Start of SUPPLIED MATERIAL

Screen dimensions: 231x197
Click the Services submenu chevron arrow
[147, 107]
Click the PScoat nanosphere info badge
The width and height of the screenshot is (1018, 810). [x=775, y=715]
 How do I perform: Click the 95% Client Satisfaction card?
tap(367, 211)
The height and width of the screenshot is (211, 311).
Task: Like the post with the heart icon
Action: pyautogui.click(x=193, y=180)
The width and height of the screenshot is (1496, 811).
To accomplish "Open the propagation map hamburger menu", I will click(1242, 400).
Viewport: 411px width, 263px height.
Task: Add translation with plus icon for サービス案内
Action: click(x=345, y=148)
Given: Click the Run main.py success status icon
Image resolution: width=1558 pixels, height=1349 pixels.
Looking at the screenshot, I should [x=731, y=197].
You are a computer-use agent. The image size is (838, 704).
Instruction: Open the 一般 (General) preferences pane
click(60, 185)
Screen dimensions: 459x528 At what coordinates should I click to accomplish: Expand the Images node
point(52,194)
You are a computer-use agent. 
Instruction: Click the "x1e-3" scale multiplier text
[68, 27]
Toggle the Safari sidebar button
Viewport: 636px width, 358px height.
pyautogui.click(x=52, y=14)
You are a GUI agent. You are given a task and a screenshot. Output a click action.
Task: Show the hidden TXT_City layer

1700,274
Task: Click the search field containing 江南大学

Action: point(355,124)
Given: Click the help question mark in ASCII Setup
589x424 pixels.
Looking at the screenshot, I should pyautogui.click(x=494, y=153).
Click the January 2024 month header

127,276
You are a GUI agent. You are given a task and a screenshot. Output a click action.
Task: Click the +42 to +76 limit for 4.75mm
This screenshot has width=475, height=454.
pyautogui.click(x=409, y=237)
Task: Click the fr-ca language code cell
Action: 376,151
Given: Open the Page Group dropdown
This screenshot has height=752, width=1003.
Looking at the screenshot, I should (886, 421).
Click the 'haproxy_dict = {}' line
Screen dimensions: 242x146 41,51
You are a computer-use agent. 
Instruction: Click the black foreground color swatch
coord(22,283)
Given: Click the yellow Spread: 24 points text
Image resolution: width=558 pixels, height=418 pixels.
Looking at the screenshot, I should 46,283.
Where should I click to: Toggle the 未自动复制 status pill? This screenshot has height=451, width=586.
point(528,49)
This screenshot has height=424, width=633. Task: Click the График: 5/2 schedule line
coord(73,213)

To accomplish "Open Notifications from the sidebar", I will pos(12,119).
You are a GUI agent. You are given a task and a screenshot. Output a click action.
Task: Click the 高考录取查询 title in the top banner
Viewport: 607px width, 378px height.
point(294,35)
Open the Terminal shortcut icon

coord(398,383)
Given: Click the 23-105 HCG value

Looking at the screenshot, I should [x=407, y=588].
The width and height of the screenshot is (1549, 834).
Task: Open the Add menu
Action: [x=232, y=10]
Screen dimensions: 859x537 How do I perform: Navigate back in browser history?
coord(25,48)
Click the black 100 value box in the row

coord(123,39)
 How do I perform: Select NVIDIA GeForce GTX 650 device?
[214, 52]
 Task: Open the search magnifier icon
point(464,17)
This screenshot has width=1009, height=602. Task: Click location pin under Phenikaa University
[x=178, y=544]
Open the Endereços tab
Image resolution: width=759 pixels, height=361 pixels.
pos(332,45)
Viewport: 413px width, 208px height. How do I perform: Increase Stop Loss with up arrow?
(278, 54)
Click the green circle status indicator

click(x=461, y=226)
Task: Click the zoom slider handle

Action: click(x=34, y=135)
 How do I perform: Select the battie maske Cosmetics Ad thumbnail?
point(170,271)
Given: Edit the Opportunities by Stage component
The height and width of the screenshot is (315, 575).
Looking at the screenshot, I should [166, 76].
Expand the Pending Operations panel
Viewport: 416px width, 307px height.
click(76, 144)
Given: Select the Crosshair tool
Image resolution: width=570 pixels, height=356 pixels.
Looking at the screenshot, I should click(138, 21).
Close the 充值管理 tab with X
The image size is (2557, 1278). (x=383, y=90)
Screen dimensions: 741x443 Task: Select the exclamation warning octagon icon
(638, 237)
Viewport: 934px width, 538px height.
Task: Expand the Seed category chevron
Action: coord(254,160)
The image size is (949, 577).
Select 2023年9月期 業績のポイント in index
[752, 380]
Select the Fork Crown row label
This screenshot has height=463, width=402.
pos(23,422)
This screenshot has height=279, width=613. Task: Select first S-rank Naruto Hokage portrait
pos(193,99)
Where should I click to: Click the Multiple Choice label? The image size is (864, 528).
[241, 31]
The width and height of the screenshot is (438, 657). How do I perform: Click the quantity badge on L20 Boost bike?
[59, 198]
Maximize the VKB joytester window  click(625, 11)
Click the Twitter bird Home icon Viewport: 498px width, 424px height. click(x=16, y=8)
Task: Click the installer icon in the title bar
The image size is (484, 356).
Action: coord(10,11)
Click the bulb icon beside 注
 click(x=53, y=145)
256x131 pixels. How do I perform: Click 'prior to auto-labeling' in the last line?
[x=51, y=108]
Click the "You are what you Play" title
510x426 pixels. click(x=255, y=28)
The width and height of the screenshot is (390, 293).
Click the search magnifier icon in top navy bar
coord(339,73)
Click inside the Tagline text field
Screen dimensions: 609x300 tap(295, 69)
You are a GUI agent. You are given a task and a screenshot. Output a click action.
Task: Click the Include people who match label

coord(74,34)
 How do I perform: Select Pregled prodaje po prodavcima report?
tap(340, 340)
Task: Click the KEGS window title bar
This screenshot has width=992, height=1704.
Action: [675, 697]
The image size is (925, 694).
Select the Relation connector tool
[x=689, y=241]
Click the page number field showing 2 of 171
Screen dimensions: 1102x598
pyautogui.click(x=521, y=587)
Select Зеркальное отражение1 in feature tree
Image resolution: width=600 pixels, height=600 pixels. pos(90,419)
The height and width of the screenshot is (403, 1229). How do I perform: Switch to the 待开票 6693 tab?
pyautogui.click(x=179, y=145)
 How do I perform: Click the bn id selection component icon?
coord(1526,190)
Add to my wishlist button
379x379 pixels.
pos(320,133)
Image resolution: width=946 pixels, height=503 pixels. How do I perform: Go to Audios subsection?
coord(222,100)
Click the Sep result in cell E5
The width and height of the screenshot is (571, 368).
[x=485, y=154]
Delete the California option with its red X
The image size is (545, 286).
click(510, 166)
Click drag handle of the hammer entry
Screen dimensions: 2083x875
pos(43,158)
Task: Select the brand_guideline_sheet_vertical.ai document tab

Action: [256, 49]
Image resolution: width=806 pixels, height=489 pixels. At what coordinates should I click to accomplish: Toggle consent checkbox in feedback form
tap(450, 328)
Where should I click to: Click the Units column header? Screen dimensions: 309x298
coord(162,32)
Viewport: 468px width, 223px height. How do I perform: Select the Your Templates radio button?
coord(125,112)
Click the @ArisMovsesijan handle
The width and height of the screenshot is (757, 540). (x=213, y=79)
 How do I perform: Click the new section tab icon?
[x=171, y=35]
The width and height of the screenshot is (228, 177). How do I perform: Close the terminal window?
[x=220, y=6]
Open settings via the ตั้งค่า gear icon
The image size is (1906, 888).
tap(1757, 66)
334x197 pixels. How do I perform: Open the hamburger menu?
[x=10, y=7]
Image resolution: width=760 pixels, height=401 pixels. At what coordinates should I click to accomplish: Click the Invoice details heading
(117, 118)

End of SUPPLIED MATERIAL

→ **WHAT TO WORK ON**
Quote the rows word for word, everything from the start of the rows down to the line containing "click(60, 185)".

→ **THE REPLY**
Screen dimensions: 231x197
Click the Services submenu chevron arrow
[147, 107]
Click the PScoat nanosphere info badge
The width and height of the screenshot is (1018, 810). [x=775, y=715]
 How do I perform: Click the 95% Client Satisfaction card?
tap(367, 211)
The height and width of the screenshot is (211, 311).
Task: Like the post with the heart icon
Action: pyautogui.click(x=193, y=180)
The width and height of the screenshot is (1496, 811).
To accomplish "Open the propagation map hamburger menu", I will click(1242, 400).
Viewport: 411px width, 263px height.
Task: Add translation with plus icon for サービス案内
Action: click(x=345, y=148)
Given: Click the Run main.py success status icon
Image resolution: width=1558 pixels, height=1349 pixels.
Looking at the screenshot, I should [x=731, y=197].
You are a computer-use agent. The image size is (838, 704).
Instruction: Open the 一般 (General) preferences pane
click(60, 185)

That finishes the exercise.